Tributes to Sheldon Seevak

learntoquestion.com:

resources database


Posted August 14, 2010 in Israeli-Palestinian conflict
Effie-Michelle Metallidis (BLS '01), "A Resistance Vacation at Hizbollah's Self-Made Monument," The National, August 9, 2010

There is something distinctly surreal about praising an armed toddler.

The weapon is too big, and the child too small, and the enthusiasm of those encouraging the combination slightly unnerving.

In this case, it is a child touring Hizbollah’s new resistance museum who catches the eye of our tour guide. Pausing mid-sentence on our walk through an installation of Israeli weaponry, he stops to admire the two-foot fighter, who clutches a toy assault rifle as he stares at us from the comfort of his father’s arms.
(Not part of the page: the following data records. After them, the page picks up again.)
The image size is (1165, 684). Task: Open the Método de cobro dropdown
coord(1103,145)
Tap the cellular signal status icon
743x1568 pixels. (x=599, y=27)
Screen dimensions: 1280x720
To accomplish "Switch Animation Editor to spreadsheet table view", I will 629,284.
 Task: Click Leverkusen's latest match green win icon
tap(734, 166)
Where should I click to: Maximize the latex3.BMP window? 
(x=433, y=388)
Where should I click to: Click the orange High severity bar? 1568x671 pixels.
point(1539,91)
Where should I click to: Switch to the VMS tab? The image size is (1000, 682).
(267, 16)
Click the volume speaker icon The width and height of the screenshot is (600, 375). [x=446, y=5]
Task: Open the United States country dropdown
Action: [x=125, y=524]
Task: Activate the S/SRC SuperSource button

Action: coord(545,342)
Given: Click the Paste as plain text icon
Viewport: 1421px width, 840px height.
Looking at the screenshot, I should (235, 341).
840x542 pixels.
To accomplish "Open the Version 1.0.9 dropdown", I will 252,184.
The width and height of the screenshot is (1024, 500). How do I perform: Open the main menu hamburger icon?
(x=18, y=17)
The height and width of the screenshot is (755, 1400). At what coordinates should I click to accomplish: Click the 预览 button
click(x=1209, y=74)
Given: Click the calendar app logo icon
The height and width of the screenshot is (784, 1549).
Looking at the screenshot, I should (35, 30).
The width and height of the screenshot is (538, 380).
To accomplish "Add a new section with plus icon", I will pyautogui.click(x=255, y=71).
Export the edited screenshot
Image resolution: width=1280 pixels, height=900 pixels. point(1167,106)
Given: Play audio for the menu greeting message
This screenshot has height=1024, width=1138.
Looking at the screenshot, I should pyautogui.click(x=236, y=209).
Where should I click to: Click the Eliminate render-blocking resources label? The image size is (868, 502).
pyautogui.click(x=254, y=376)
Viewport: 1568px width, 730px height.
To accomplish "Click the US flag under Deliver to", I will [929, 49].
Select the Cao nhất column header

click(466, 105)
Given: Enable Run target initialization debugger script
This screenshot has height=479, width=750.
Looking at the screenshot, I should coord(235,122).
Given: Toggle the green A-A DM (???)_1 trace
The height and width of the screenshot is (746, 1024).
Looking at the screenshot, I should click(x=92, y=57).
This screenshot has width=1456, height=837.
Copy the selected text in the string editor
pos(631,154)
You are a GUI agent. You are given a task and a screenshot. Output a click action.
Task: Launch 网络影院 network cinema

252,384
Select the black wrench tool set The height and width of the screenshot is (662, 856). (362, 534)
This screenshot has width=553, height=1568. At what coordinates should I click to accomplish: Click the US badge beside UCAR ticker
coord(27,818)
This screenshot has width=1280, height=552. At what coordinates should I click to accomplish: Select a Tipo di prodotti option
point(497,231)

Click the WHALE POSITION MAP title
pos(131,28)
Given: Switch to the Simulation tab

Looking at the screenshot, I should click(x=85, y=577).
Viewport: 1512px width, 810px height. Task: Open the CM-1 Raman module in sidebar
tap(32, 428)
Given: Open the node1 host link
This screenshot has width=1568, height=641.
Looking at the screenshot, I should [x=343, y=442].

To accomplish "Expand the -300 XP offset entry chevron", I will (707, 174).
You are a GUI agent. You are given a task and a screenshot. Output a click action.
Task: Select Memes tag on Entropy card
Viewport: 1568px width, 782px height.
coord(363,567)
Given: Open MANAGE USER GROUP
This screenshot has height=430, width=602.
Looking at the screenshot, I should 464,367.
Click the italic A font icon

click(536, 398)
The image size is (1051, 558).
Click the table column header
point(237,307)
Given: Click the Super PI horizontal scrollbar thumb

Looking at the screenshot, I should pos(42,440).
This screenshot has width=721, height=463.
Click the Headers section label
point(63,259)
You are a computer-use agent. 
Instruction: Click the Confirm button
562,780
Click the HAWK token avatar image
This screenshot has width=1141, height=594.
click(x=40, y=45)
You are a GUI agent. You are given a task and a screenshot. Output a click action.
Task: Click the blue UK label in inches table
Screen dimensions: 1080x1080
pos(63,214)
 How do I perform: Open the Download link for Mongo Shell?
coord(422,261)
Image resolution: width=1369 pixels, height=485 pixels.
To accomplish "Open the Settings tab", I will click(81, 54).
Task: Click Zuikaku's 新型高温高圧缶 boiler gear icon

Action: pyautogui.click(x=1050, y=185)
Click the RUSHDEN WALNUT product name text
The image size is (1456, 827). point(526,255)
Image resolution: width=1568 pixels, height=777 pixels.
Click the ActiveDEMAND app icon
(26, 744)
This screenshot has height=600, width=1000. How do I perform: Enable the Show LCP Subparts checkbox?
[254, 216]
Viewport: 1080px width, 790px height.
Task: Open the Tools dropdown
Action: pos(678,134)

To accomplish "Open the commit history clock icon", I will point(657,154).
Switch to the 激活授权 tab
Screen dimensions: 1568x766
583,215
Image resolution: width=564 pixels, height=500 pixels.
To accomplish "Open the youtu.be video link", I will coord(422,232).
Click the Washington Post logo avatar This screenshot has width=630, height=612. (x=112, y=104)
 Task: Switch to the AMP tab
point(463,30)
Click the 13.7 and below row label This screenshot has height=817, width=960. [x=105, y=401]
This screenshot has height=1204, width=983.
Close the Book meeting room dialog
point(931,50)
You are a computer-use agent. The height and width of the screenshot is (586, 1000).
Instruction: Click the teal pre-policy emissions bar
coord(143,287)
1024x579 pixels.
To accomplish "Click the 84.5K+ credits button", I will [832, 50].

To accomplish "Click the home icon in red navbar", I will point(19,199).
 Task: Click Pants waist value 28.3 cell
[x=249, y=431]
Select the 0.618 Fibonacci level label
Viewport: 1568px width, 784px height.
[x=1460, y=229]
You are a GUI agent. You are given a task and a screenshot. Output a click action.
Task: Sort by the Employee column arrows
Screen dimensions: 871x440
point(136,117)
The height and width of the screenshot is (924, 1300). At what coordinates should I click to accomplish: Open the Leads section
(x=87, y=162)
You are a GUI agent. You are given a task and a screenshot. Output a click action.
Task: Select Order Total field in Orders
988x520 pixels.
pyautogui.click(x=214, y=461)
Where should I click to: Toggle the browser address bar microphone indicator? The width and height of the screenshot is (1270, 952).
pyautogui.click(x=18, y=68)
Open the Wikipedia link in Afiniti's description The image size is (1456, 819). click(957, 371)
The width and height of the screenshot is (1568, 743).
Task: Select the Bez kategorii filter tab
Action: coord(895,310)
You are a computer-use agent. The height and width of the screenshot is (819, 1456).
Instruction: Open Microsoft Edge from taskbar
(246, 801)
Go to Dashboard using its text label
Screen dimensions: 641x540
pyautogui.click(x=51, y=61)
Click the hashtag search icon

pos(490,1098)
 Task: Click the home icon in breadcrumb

“Mashallah,” Rami says, kissing the small, stoic face as indulgent family members look on.

The toddler is one of the younger visitors on this particular Friday morning, but he is not the only child wandering Mleeta, Hizbollah’s multi-million dollar exhibition on the history of its conflict with Israel in southern Lebanon. Groups of school children have lined up since the early morning to tour the three-month old site. Opened in Mleeta on May 25 to mark the 10th anniversary of Israel’s withdrawal from southern Lebanon in 2000, it is the first phase of what is said to be a much larger investment project.

“We’re gonna build motels, playgrounds, camping areas, even spas and swimming pools, so that people, especially our southern people who have been deprived of tourism for decades, can come here and spend their vacations,” says Rami.

But a resistance vacation is no ordinary vacation (at least, not like any vacation I know). Visitors are first ushered in to a screening room, where they are shown films about the construction and history of Mleeta. We are in a room full of men who have come as part of a group tour. “I would like to welcome you all to the land of resistance, purity and jihad,” booms their tour guide. “We are proud to welcome you among us. You are the people of the resistance who live on the line of fire with the enemy.”

The lights dim. Violins crescendo as time stamps flash across the screen, marking significant dates of the Lebanese-Israeli conflict. The film ends with a dramatic speech made by Hassan Nasrallah, followed by the sobre pronouncement of Abbas al Mussawi that “Israel has fallen”.

The point is driven home by the next exhibit which, sunk low into the ground outdoors, is appropriately named The Abyss. Rami points to the pit filled with reconstructed Merkava tanks, missile shells and helmets scattered amid barbed wire and rubble as he explains their symbolism. A metallic web covers a tank – “which means that Israel is weaker than a spider web”; Imad Mughniyeh’s signature is carved into a golden wall at one end – symbolising Hizbollah’s “resistance shield”; Hebrew letters are scattered all around the perimeter, spelling out Zahal – “which means the IDF. If they ever invade again, this is gonna be their destiny.”

As Rami doles out more symbolic explanations, an older gentleman catches my eye as he passes by the site. Dressed in a blue Adidas track suit, he jogs along a spiral pathway which represents – Rami has earlier informed me – “the hurricane of resistance that strikes the invaders”. He rounds the hurricane, passes the hall of Israeli weaponry and makes his way up towards Martyr’s Hill. One man’s resistance memorial, it seems, has become another man’s marathon.

To the north, down through a forest pathway lined with camouflage cover and flanked by old missiles, lies the museum’s piece de resistance: a Hizbollah bunker. It is around 200 metres long – a clandestine behemoth that was in use up until the 2006 war. Kitchenware, cots, and the relics of an inhabited space still remain, giving visitors a glimpse of the life lived in a space that took 1,000 fighters three years to carve into the mountainside.

Rami leads us back up to the entrance, little troubled when we ask him what he would say to those who would call Mleeta propaganda. “I believe it’s our right to have our own propaganda,” he says. “The most important thing is that this propaganda is true and sincere. We are showing everything how it happened without any deviation, destruction or exaggeration.”

Hizbollah’s bid to craft a narrative as the sole defender of southern Lebanon is a decades-long tradition. But its newest venture to blend affordable tourism with a lesson in the history of guerrilla warfare is a surreal affair – almost as surreal as praising an armed toddler.